Written problem:
Copy out the text lines of the rows below word for word, and omit the pictures.

--- BEGIN ---

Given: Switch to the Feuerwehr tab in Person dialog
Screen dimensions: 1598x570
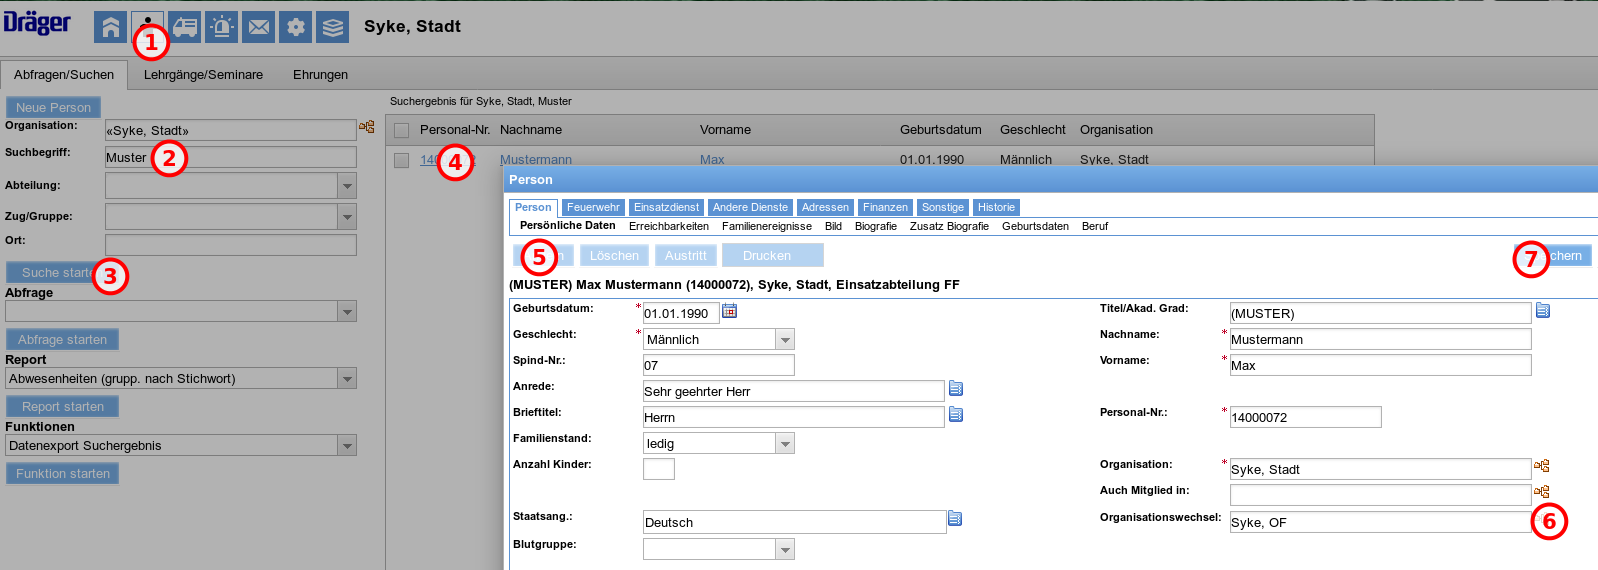Looking at the screenshot, I should tap(593, 208).
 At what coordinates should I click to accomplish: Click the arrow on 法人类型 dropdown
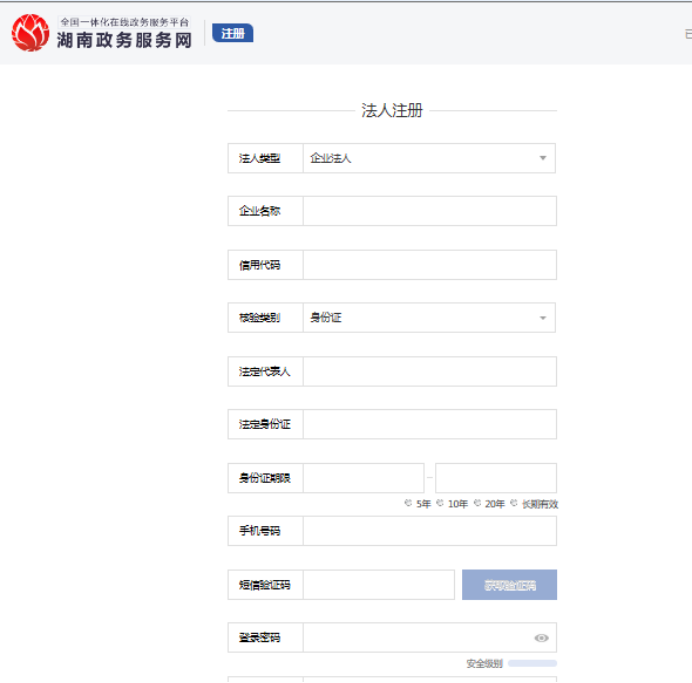coord(543,158)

--- END ---

Exercise output:
Given: Switch to the Feuerwehr tab in Person dialog
Screen dimensions: 1598x570
Looking at the screenshot, I should tap(593, 208).
 At what coordinates should I click to accomplish: Click the arrow on 法人类型 dropdown
coord(543,158)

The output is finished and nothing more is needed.